→ **Task prompt**:
Identify every line of the material that contains the string "Close", treating uppercase and lowercase as different, and copy each one.

--- Start Data records ---

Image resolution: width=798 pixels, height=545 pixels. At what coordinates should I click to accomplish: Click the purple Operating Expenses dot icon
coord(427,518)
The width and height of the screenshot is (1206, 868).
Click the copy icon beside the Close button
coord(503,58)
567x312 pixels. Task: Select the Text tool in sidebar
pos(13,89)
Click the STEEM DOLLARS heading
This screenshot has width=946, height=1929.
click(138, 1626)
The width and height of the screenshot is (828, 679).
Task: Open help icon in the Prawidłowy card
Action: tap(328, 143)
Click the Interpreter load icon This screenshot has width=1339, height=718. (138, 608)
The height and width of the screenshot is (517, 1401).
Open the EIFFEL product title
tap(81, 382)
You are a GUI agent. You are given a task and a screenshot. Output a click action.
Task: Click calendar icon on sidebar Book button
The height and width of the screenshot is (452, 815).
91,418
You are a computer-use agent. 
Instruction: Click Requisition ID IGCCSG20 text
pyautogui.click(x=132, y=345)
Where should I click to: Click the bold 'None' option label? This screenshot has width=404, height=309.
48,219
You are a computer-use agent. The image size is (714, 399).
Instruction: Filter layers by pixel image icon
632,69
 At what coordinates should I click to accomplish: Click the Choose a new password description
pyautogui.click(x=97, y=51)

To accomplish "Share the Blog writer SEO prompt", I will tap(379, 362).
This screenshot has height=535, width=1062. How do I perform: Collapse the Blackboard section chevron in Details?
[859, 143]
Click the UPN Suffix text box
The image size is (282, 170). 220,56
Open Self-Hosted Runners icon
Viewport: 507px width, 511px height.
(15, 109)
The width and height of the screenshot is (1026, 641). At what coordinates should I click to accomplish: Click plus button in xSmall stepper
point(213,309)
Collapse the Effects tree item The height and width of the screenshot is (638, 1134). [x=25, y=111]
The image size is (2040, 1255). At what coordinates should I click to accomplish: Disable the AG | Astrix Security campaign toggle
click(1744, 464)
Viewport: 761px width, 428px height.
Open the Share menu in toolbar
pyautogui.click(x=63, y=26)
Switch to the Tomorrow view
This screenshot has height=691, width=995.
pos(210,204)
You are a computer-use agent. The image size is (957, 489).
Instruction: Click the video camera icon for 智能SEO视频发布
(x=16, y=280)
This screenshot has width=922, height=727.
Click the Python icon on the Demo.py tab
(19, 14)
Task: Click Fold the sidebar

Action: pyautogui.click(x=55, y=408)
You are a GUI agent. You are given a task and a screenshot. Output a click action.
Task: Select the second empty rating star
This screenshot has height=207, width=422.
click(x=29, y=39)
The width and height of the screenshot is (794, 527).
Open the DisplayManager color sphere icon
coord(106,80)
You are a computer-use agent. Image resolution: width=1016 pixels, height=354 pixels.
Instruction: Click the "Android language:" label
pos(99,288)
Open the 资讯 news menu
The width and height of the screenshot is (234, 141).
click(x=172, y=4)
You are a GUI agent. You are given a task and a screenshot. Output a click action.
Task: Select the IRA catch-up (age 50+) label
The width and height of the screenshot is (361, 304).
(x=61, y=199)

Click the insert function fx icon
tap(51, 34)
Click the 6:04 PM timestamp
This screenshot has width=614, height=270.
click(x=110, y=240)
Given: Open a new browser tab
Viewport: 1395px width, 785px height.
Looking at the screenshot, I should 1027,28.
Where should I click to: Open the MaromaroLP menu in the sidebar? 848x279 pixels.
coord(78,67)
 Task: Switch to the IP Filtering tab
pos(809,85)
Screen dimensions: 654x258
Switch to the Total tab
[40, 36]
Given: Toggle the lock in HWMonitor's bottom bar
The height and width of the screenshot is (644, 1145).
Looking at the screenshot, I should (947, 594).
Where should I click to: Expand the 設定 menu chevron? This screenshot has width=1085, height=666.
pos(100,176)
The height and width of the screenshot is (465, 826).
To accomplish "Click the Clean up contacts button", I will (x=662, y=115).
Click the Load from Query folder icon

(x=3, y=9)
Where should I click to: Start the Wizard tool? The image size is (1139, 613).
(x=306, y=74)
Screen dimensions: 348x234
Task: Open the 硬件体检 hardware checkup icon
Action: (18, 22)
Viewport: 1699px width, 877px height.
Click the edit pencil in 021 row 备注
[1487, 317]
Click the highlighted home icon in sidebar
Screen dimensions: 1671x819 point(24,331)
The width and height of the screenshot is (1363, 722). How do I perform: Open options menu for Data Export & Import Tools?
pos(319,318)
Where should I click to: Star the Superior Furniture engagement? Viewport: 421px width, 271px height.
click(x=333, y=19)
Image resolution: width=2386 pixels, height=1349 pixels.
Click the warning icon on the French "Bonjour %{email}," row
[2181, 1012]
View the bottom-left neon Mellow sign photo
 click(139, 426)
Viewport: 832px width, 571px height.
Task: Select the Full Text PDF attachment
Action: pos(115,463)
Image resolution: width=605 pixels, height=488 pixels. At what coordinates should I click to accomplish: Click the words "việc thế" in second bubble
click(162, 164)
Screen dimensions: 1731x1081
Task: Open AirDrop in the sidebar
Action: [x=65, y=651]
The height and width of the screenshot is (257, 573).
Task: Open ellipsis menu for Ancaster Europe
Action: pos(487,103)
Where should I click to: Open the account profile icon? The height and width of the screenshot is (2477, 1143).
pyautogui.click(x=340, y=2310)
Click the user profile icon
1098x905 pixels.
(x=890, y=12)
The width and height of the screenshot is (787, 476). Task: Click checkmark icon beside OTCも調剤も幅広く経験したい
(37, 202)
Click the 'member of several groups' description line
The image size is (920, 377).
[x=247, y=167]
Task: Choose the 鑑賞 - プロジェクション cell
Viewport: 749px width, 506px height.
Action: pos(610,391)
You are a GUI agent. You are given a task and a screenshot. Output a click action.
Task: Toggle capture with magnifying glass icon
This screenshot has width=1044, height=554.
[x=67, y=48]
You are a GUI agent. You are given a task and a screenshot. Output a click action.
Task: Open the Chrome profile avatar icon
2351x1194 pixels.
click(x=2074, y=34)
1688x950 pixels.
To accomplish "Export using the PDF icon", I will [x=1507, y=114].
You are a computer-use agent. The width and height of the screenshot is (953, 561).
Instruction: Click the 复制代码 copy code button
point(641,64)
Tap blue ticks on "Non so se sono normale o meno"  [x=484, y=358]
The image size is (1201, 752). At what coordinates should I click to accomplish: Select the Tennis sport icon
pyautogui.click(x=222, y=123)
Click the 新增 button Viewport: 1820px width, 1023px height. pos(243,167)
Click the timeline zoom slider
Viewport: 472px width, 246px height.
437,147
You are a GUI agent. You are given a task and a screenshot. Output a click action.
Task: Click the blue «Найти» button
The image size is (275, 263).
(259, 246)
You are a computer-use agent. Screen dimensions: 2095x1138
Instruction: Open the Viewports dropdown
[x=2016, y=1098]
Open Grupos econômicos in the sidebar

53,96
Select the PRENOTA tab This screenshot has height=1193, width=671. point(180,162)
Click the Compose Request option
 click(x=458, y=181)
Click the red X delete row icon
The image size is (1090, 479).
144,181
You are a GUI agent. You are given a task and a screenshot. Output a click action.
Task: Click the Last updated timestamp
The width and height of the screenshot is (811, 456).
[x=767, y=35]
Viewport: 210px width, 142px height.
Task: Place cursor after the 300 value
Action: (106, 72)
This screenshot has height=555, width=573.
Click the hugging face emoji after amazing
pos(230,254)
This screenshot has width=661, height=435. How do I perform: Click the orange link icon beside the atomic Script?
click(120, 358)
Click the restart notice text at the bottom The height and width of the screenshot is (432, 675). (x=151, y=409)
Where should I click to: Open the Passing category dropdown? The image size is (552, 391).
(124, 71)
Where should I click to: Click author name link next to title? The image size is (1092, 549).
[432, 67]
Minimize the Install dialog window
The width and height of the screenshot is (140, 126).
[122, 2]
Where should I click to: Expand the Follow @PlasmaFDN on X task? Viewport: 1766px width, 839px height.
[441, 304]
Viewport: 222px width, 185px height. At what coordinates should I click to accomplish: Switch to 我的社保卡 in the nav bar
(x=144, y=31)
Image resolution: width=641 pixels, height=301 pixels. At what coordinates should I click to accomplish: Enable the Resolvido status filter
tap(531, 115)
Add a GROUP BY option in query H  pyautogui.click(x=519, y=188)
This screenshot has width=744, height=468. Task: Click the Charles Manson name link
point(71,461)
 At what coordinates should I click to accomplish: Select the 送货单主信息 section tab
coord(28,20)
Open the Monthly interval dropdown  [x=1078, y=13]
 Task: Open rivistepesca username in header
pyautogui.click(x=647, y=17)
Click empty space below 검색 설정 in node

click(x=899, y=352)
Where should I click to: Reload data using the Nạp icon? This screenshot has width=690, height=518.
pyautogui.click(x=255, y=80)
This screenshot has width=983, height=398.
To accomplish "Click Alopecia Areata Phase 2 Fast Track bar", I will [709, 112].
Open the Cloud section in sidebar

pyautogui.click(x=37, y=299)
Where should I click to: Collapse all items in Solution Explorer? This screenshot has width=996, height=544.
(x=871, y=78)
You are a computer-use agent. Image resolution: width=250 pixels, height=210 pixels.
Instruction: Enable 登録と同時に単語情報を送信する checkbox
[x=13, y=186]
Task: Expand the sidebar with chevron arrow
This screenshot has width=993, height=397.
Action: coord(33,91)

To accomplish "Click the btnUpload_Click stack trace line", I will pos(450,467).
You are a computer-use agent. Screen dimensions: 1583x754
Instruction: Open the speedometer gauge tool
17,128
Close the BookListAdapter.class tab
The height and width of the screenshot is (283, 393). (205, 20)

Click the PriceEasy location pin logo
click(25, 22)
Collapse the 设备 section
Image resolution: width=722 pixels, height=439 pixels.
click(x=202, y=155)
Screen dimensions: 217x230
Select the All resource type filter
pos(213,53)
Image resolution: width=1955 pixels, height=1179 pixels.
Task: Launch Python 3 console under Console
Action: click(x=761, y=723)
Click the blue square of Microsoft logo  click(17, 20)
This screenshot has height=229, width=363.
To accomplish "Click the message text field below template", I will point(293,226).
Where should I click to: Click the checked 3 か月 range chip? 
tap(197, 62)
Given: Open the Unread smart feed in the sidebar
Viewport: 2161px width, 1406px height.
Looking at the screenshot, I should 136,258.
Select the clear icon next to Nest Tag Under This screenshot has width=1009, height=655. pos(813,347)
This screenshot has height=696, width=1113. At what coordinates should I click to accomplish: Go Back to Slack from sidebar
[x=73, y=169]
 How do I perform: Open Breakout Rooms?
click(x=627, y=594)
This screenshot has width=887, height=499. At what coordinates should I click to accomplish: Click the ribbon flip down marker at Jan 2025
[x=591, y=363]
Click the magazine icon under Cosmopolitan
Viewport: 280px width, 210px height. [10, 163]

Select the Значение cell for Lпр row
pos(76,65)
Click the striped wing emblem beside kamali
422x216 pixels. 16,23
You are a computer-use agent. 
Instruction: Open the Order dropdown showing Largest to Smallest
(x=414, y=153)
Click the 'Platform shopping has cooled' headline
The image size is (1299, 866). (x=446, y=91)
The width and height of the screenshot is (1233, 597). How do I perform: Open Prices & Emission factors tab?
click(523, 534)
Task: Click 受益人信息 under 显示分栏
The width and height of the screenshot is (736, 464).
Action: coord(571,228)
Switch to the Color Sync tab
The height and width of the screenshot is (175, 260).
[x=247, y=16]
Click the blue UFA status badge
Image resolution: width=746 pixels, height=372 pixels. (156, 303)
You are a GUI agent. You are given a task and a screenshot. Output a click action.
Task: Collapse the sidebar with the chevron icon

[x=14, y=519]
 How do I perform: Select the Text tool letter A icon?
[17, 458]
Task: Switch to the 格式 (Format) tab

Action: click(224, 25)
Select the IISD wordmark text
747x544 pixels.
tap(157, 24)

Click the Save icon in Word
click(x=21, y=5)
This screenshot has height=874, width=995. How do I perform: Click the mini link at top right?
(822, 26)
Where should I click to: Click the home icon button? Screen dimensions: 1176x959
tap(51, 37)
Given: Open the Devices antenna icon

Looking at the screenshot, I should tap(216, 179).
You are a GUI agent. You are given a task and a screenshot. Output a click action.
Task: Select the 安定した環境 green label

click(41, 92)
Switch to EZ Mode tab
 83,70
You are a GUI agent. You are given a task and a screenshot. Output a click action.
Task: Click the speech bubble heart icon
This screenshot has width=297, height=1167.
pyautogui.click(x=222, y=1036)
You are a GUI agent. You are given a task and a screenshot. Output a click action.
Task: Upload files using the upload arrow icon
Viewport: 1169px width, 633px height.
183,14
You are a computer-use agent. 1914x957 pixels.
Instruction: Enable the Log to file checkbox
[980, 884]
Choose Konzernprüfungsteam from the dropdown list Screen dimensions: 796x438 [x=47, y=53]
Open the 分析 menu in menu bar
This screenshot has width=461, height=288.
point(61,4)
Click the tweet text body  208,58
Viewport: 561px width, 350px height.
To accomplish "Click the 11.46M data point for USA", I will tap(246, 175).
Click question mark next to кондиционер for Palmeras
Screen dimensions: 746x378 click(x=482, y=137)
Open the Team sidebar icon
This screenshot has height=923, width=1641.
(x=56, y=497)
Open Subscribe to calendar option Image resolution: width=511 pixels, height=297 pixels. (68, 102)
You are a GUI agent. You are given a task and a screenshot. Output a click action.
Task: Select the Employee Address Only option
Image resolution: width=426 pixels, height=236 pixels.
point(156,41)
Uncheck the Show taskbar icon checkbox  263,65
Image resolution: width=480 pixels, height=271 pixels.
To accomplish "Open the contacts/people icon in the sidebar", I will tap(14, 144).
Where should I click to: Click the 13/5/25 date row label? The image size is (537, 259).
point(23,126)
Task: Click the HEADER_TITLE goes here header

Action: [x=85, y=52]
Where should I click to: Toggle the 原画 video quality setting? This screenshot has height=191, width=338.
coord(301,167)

--- End Data records ---

→ **Solution for this exercise**:
Click the copy icon beside the Close button
Close the BookListAdapter.class tab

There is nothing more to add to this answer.